Sin embargo, otro cantar son las paparruchas que sueltan los botarates de los medios de comunicación (o, más acertadamente, descomunicación). Esos medios que invitan a una psiquiatra y que dicen ante la creciente incidencia de la depresión en el país que, «en definitiva, lo que necesitamos es ser un poco más como Nadal». Pero… ¿realmente es Nadal una excepción? ¿Realmente se enfrenta Nadal a la adversidad?

«Resiliencia». Esa palabra tan popular en nuestros días que encandila a psicólogos, psiquiatras y gurúes de la autoayuda por igual. «Crecer en la adversidad dicen». Bien, y digo yo: «¿Es la adversidad ir perdiendo dos set a cero con un reloj de un millón de euros en la muñeca?». Para mí un ejemplo de lucha no es Nadal, es el padre que sonríe a su hija de nueve años mientras la quimio y el cáncer le devoran las entrañas. La mujer que lleva cuatro décadas limpiando váteres o el hombre que lleva desde los dieciocho trabajando en la oscuridad de la mina. La prostituta, por no decir esclava, que soporta cómo todos los días más de una decena de tíos hasta las cejas de coca la aplasta contra un colchón lleno de mierda. Ellos son ejemplos de lucha y no Nadal. O tú, que tecleas casi cincuenta horas a la semana en la oficina. O tú, que pasas de curso a pesar de vivir en una casa de cuarenta metros cuadrados y compartes habitación con tu hermano.

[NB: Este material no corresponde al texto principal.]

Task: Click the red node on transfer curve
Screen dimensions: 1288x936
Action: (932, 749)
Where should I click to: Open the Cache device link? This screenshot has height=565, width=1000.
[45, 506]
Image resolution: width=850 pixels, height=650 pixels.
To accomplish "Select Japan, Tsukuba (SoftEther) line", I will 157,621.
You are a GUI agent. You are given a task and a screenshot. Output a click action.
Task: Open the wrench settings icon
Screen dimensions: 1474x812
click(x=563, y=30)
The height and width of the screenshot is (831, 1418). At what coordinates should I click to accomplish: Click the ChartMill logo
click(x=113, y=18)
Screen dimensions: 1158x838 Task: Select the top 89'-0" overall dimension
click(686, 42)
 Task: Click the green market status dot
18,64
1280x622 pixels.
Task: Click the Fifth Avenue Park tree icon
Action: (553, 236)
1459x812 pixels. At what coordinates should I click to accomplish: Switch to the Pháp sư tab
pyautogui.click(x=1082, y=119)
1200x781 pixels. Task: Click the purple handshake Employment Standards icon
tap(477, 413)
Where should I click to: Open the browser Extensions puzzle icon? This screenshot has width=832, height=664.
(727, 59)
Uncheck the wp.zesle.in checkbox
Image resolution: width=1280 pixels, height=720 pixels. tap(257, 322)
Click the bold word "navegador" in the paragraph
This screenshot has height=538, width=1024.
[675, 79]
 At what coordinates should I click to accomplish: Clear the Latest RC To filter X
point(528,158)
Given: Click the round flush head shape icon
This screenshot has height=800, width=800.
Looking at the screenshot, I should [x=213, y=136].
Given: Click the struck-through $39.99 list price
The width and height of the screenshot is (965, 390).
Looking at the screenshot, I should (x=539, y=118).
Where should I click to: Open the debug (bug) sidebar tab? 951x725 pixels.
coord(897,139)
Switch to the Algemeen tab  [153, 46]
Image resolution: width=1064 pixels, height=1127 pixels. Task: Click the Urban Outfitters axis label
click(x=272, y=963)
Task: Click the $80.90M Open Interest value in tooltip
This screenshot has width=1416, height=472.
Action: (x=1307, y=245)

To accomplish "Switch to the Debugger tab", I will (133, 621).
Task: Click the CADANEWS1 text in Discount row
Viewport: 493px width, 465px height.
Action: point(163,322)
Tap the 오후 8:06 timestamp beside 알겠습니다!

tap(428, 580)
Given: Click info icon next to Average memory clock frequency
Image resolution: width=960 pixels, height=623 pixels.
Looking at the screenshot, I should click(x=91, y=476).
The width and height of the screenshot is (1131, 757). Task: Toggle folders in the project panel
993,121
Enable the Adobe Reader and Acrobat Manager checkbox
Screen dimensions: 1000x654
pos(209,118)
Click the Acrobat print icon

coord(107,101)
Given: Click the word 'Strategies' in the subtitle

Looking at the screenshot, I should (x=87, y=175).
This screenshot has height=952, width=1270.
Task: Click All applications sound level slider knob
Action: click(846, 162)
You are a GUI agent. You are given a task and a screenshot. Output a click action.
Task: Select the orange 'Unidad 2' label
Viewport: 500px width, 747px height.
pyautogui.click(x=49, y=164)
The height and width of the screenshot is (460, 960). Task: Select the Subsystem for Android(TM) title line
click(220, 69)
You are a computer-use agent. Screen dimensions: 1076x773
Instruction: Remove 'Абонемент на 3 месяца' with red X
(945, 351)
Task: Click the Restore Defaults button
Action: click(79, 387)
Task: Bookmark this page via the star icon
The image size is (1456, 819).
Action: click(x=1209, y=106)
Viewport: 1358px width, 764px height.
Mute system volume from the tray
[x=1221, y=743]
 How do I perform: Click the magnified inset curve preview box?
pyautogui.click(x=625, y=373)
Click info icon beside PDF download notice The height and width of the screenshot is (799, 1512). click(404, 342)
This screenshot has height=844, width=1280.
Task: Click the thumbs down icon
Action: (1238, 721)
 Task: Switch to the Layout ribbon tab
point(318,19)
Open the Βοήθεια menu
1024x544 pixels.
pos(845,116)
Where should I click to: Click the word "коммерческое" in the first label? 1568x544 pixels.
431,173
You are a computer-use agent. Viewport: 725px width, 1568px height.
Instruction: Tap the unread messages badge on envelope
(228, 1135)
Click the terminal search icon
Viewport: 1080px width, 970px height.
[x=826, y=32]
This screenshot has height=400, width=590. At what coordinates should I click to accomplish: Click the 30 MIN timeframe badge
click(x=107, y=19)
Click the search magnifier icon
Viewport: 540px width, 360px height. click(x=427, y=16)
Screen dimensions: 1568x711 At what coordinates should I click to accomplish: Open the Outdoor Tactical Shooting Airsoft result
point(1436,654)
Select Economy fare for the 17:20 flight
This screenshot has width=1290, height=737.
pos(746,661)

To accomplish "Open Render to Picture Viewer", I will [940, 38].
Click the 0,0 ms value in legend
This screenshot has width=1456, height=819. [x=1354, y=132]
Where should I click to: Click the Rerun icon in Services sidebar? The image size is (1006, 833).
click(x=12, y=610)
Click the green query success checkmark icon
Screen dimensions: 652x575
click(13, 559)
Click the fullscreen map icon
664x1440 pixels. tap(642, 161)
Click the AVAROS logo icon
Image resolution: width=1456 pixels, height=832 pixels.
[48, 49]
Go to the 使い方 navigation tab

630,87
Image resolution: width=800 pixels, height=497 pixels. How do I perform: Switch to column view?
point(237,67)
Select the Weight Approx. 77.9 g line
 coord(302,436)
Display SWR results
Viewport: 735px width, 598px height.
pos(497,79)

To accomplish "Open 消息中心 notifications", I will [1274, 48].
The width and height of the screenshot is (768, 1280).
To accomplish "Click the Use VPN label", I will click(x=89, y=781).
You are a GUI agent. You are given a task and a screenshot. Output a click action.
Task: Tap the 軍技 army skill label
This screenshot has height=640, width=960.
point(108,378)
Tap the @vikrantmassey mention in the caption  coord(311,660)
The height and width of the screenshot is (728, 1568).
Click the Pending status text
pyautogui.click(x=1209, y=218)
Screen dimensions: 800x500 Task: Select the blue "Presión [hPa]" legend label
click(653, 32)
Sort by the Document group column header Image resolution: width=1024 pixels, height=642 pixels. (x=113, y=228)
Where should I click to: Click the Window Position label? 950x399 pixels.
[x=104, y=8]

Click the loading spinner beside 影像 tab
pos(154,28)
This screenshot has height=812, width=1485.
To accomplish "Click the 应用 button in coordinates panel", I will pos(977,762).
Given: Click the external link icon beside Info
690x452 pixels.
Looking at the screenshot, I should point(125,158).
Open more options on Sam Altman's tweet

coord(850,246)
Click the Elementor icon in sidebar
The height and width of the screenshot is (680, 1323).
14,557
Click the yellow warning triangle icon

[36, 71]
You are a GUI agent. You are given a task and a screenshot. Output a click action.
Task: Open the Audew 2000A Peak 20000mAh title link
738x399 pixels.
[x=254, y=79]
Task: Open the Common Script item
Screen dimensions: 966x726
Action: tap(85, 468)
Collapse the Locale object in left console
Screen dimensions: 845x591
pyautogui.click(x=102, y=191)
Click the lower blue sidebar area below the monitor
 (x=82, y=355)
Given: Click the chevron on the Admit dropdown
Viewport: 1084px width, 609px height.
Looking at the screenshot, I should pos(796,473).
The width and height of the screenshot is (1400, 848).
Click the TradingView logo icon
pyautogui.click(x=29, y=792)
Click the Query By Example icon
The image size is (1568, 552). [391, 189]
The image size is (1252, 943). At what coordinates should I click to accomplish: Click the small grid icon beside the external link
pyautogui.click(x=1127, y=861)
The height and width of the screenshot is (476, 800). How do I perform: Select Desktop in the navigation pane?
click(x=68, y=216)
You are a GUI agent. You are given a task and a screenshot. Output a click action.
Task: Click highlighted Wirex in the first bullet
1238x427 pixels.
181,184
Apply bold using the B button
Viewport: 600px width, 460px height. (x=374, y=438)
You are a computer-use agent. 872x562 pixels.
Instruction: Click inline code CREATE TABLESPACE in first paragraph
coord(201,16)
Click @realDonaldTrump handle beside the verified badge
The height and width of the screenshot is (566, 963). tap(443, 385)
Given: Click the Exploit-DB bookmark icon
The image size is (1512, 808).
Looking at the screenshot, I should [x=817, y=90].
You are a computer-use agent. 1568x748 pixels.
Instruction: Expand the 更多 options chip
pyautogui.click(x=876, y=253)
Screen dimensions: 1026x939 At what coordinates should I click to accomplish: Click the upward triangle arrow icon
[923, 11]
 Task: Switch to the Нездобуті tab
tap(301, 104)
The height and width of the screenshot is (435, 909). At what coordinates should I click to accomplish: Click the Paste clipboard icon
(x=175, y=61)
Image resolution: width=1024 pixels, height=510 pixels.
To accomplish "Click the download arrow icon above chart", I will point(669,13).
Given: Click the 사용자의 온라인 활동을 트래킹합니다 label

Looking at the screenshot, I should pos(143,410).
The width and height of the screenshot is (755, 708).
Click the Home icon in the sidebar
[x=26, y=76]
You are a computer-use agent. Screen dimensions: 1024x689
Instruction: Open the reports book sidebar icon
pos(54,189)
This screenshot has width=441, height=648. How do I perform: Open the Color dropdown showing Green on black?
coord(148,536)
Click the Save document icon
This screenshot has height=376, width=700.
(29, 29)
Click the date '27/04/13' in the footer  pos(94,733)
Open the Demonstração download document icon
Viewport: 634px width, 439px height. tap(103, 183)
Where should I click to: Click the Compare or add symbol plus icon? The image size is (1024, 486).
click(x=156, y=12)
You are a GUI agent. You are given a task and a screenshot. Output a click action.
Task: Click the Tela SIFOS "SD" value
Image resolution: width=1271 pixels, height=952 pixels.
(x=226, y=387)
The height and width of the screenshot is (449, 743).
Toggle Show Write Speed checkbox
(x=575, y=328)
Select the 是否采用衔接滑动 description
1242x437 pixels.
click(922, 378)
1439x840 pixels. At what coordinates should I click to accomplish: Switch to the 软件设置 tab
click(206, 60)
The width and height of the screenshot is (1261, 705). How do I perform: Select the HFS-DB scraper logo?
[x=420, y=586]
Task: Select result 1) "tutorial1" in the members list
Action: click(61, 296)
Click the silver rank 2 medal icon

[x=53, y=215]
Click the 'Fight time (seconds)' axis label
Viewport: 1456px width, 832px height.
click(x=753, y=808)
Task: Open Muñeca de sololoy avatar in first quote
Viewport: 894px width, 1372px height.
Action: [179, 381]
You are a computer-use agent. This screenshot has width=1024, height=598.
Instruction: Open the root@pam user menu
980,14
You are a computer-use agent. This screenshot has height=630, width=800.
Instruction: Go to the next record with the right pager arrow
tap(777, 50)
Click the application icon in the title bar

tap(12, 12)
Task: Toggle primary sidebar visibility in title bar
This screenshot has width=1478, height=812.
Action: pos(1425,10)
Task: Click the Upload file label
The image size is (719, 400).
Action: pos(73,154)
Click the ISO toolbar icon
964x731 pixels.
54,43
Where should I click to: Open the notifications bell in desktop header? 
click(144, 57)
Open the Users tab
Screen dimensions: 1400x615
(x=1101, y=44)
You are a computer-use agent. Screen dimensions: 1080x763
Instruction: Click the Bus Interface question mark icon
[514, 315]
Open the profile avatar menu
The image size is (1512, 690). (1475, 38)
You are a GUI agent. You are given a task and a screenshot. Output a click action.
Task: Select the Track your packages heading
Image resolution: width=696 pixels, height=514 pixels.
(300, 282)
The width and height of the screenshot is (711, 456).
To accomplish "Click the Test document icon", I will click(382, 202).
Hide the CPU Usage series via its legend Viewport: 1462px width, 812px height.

La psicología de Nadal queda a la altura del betún en comparación con la de los verdaderos luchadores de esta sociedad. Pero una masa tan abotargada, tan lela, tan infantilizada y tan ciega no es capaz de ver más allá. ¿Qué decir del padre o la madre que se desgañita doce horas al día por una cafetería que no es la suya sólo para que sus hijos vayan a la universidad y que ve como un héroe antes que a él o ella a un tío que pasa pelotas al otro lado de la red y que vive en una mansión y conduce ferraris?

Y habrá quien diga que no importan los trofeos ni el dinero, que Nadal, al haber alcanzado en la cúspide, sufre presión por si deja de ser el mejor. Pero a quien diga eso yo simplemente le diré que la madre que falla en el trabajo puede volver con las manos vacías a ese piso de cuarenta metros cuadrados. Que el músico que ha sudado la gota gorda para entrar en una gran orquesta está a dos malas notas de que lo sustituya uno un poco más joven y enérgico. Y para esta madre y este músico no hay un próximo torneo, ni marcas que los patrocinen, ni millones de euros acumulados en el banco o invertidos en negocios.

Quizá, si no fuera por esa droga llamada entretenimiento que denuncian Mario Vargas Llosa y Toni Nadal en sus textos y que Huxley ya vaticinó en su mundo feliz… Quizá, si no fuera por ella, no habría escrito estas palabras.